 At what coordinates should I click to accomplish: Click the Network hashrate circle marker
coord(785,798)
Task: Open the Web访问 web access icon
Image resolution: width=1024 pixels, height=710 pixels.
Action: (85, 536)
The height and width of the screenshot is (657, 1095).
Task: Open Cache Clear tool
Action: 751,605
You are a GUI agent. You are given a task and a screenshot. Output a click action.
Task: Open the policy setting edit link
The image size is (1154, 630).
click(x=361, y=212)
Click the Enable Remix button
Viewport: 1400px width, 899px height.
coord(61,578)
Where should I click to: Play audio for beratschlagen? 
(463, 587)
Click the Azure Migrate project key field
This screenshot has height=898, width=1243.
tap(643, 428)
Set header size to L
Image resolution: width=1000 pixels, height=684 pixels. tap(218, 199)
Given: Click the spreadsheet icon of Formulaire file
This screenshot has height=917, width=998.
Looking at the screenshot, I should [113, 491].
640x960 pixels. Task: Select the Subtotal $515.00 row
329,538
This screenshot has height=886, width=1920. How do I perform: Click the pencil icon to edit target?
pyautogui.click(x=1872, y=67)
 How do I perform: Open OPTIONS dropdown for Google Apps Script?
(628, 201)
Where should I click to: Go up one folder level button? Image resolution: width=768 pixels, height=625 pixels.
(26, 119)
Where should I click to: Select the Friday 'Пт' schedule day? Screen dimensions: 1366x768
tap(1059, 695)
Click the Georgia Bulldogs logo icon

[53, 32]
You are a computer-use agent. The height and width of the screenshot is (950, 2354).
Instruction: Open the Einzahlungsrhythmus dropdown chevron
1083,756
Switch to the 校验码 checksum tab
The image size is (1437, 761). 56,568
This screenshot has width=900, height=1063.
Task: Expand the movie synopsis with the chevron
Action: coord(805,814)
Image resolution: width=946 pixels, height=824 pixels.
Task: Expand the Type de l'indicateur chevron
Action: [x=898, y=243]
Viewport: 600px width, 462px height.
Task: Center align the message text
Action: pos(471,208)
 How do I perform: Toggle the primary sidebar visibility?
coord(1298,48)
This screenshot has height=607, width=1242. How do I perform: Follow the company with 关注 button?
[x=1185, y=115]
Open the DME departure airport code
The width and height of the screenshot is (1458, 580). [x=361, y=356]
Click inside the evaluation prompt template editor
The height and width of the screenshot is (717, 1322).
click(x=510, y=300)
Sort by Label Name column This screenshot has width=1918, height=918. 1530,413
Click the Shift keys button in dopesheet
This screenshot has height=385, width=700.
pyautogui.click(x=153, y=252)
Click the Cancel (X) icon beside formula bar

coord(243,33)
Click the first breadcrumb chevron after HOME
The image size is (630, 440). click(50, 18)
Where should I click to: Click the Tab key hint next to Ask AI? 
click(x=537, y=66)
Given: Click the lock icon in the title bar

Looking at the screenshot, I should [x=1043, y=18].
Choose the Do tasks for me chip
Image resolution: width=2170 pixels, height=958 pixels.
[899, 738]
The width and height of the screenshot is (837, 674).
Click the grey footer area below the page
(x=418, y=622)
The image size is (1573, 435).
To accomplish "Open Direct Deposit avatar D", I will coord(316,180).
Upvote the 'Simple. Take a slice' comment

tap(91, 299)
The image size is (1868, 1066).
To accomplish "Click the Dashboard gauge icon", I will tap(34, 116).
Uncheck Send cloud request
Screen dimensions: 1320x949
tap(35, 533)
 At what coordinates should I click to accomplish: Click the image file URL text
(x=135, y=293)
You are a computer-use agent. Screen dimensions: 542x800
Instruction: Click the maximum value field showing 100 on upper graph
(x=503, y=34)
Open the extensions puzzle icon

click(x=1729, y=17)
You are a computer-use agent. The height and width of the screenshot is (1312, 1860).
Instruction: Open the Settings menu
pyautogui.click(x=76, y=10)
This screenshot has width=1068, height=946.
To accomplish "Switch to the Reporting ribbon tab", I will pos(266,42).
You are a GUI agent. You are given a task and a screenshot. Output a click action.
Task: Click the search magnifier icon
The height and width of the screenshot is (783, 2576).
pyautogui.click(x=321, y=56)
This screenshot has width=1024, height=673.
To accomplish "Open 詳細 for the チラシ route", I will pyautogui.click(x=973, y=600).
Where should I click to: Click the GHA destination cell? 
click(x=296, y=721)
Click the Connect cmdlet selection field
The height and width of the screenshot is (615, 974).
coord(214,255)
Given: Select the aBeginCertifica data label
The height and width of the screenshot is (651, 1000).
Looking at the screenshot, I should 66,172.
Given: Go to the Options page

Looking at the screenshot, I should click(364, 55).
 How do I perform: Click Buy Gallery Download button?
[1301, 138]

.....

Exercise details: Give again only the lines of the material above that run from the one with "The height and width of the screenshot is (651, 1000)." through the end, both included, exactly as they appear.

Result for this task:
The height and width of the screenshot is (651, 1000).
Looking at the screenshot, I should 66,172.
Given: Go to the Options page

Looking at the screenshot, I should click(364, 55).
 How do I perform: Click Buy Gallery Download button?
[1301, 138]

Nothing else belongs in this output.